EDITORIALE – Il colpo di coda del biscione
“Colpisce sempre la palla in una maniera tale per cui è sempre bello vedere i suoi gol. E poi ne fa tanti: speriamo continui così”. Le parole al miele sono del patron Massimo Moratti: gli brillano sempre gli occhi quando si tratta del Principe, gli brillano come a Madrid o negli Emirati Arabi, e fa un po’ specie pensare che ieri, dopo una “normale” vittoria casalinga nel freddo di gennaio, gli siano luccicati allo stesso modo. In realtà il gol segnato ieri da Milito ha un sapore tutto particolare, diverso da quelli del passato; ma la sua eredità è stata un retrogusto di quelli intensi, del quale è difficile spiegare l’essenza perché tutt’ora spiegarsi certe cose non è facile. E’ stata una reazione improvvisa, un flash nel buio, di quelli che non t’aspetti, un fulmine a ciel sereno, o meglio, vista la situazione, un raggio di sole in una tempesta di pioggia: il colpo di coda della solita Inter.
La partita con la Lazio non passerà agli annali per lo spettacolo che (non) ha offerto: primo tempo difficile contro una squadra vivace e al contempo ordinata; secondo tempo con idee confuse, ma edulcorato dalla buona prestazione dei vari Sneijder, Nagatomo, Lucio e Zanetti e dal gol di Pazzini. Una rete da interpretare più come il favore di una ???? (sorte) benevola che come la logica conseguenza di una trama a lieto fine. Tutto nella norma del resto, o quasi, visto che si parla di Inter. I detrattori avranno materiale per riempire pagine e pagine, dal gioco poco spettacolare alla solita fortuna passando per i presunti favori arbitrali. Ma, come ci insegna il buon Claudio, pensare a se stessi e ammettere le proprie mancanze è il miglior modo per convincere gli altri che non saranno loro a cambiare le carte in tavola. Ranieri l’ha fatto pochi minuti dopo il fischio finale, anticipando tutti, tifosi ed esperti opinionisti, quasi a ribadire: “Siamo coscienti dei nostri problemi, ma a noi ci pensiamo… noi”.
Proprio così. Se il prezzo da pagare per veder rinascere come un’araba fenice le speranze e le ambizioni riposte delicatamente in un cassetto a settembre (ma mai sepolte del tutto!) dev’essere resistere alle accuse provenienti dall’esterno e ammettere di non essere perfetti, belli, imbattibili e scintillanti, allora siamo pronti per un minuto a chiudere le porte del cuore e ad aprire quelle degli occhi per confermare le impressioni dei più: l’Inter è una squadra con margini di miglioramento ampi quanto sono le lacune, strutturali e non, che spesso mostra in campo; ieri ne abbiamo avuto un’ulteriore conferma, e ne siamo coscienti.

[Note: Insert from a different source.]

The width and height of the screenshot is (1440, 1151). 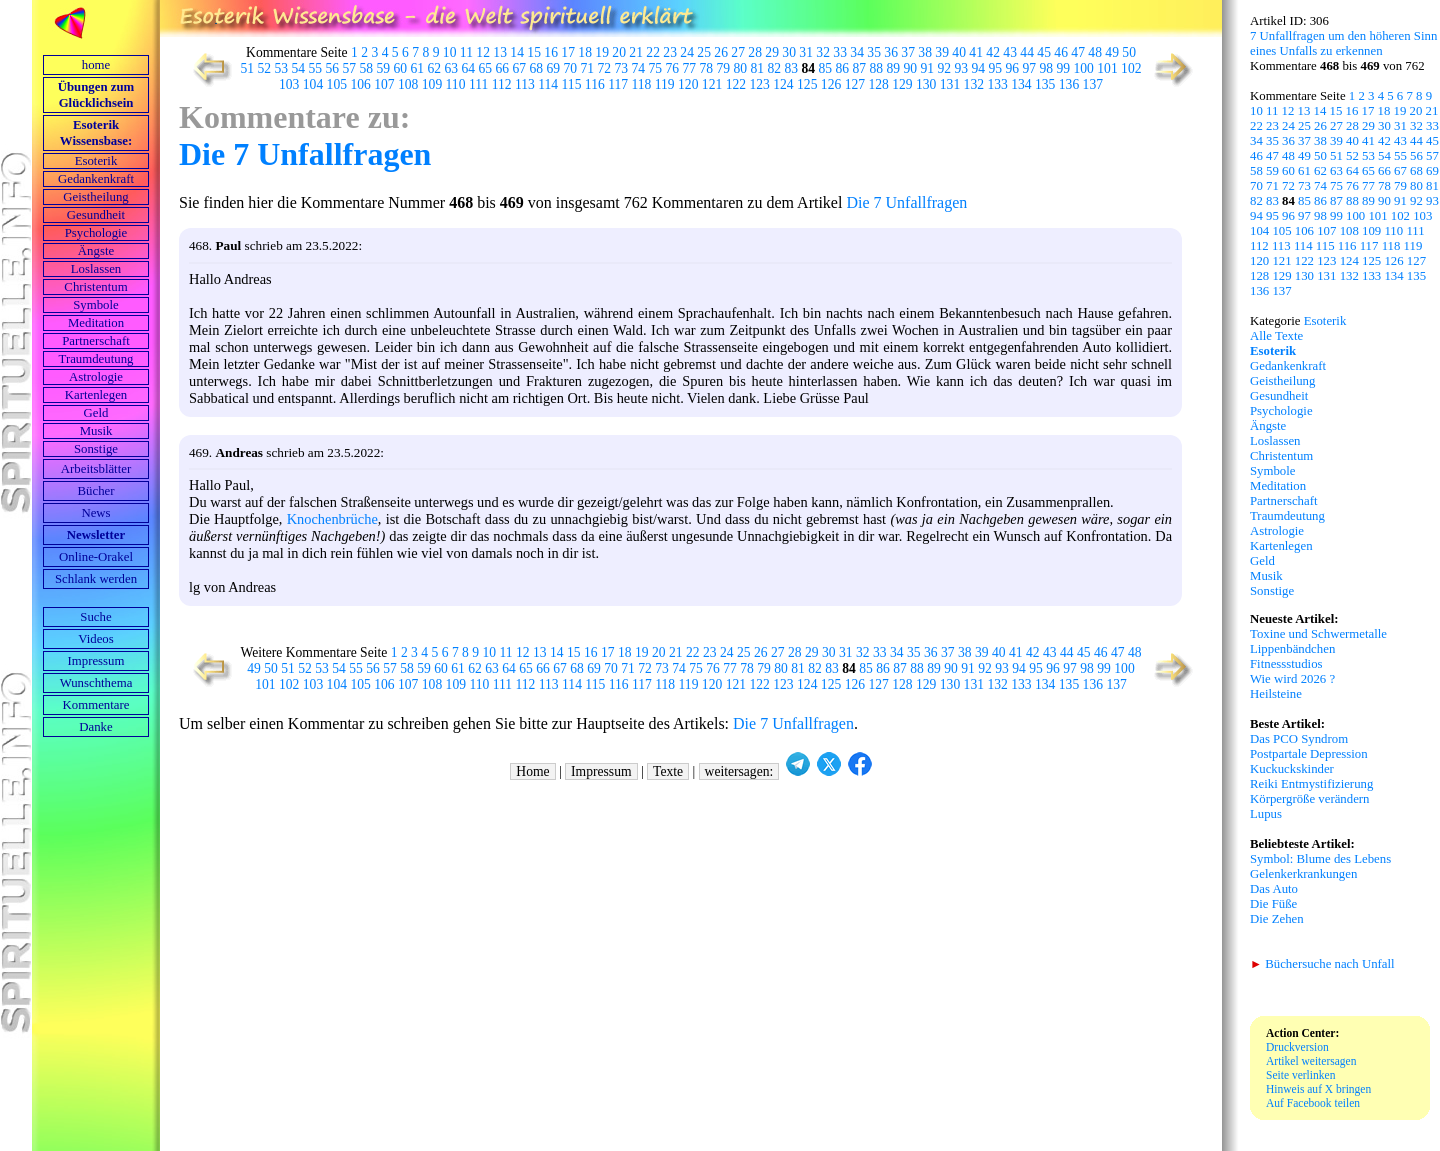 What do you see at coordinates (96, 161) in the screenshot?
I see `Esoterik` at bounding box center [96, 161].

Ma non esprimeremo mai questa nostra consapevolezza se non accompagnata dalla soddisfazione di chi, come si diceva qualche settimana fa, vede il ritorno della primavera dopo l’inverno: soddisfazione e consapevolezza, a braccetto, come due vecchi amici che si rispettano l’un altro e che si sostengono per non cadere.
Per ora l’equilibrio regna sovrano, nonostante ci sia chi prova a destabilizzarlo. Alla fine ringrazieremo mister Ranieri, ringrazieremo un Principe già dato per finito, ringrazieremo un capitano che più passano gli anni più diventa la Storia, ringrazieremo anche un presidente che parla ancora con gli occhi lucidi quando si tratta della sua Inter. E spereremo, spereremo di non cadere o, se proprio dovessimo, di farlo solo per un colpo di coda del biscione.